5. En troisième lieu, M. B..., qui est célibataire et sans charge de famille en France, se borne à affirmer qu’il est « auto-entrepreneur dans le secteur du nettoyage » et qu’il « dispose de contrats stables et de revenus suffisants permettant de subvenir à ses besoins », sans assortir ces allégations d’aucun élément autre que sept déclarations mensuelles de chiffre d’affaires pour les mois de novembre 2024 à avril 2025, dont deux font état d’un chiffre d’affaires nul. Dans ces conditions, le moyen tiré de la violation des stipulations de l’article 8 de la convention européenne de sauvegarde des droits de l’homme et des libertés fondamentales ne peut qu’être écarté comme étant assorti que de faits manifestement insusceptibles de venir à son soutien.

6. En quatrième et dernier lieu, le moyen tiré de ce que l’arrêté attaqué méconnaît le principe de non-refoulement garanti par les stipulations de l’article 33 de la convention de Genève en tant qu’il fixe le pays à destination duquel M. B... pourra être éloigné à l’issue du délai de trente jours qui lui est imparti pour quitter le territoire français, dès lors qu’il ne fait l’objet d’aucun développement, n’est manifestement pas assorti des précisions permettant d’en apprécier le bien-fondé.


7. Il résulte de tout ce qui précède que la requête de M. B... doit être rejetée, en toutes ses conclusions, en application des dispositions du 7° de l’article R. 222-1 du code de justice administrative.



O R D O N N E :



Article 1er : La requête de M. B... est rejetée.

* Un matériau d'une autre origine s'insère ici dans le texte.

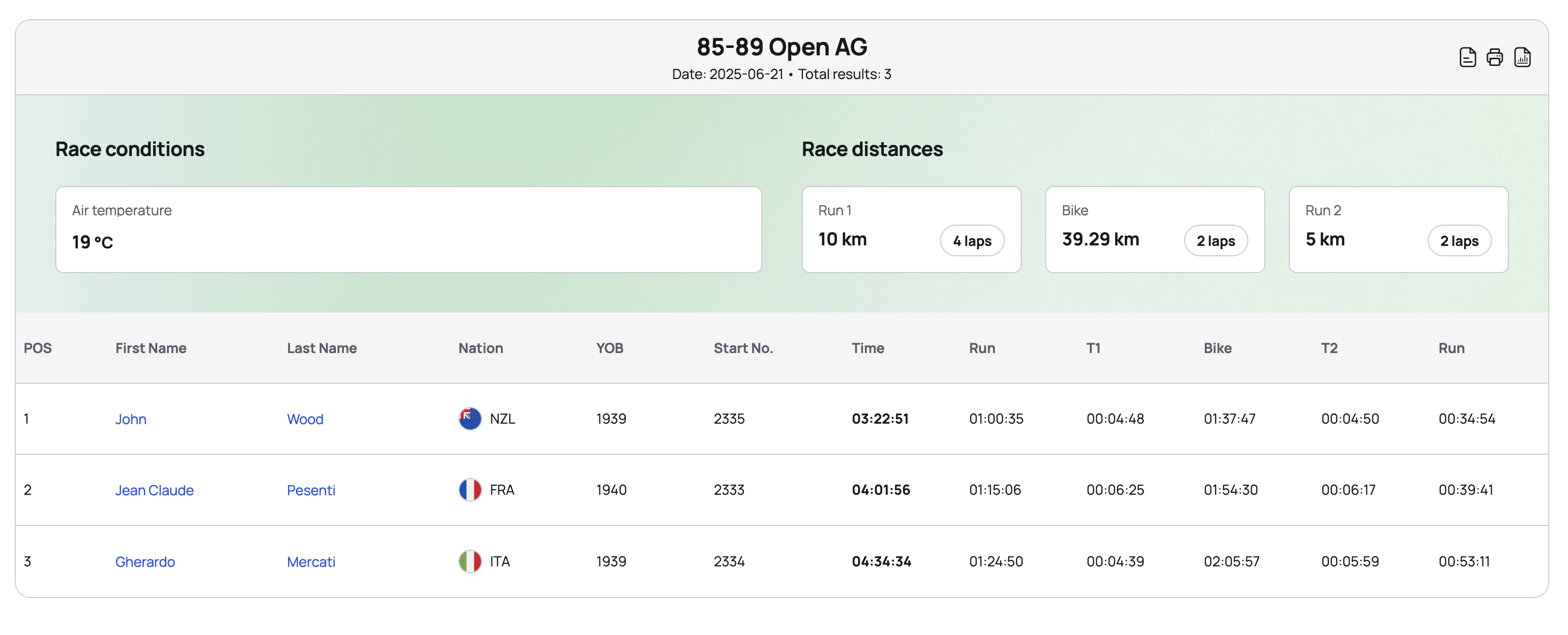
Task: Open the Mercati last name link
Action: (x=311, y=562)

Article 2 : La présente ordonnance sera notifiée à M. A... B... et au préfet de police.


Fait à Paris, le 12 mars 2026.

Le vice-président de la 5ème section,





L. GROS



La République mande et ordonne au préfet de police en ce qui le concerne ou à tous commissaires de justice à ce requis, en ce qui concerne les voies de droit commun contre les parties privées, de pourvoir à l’exécution de la présente ordonnance.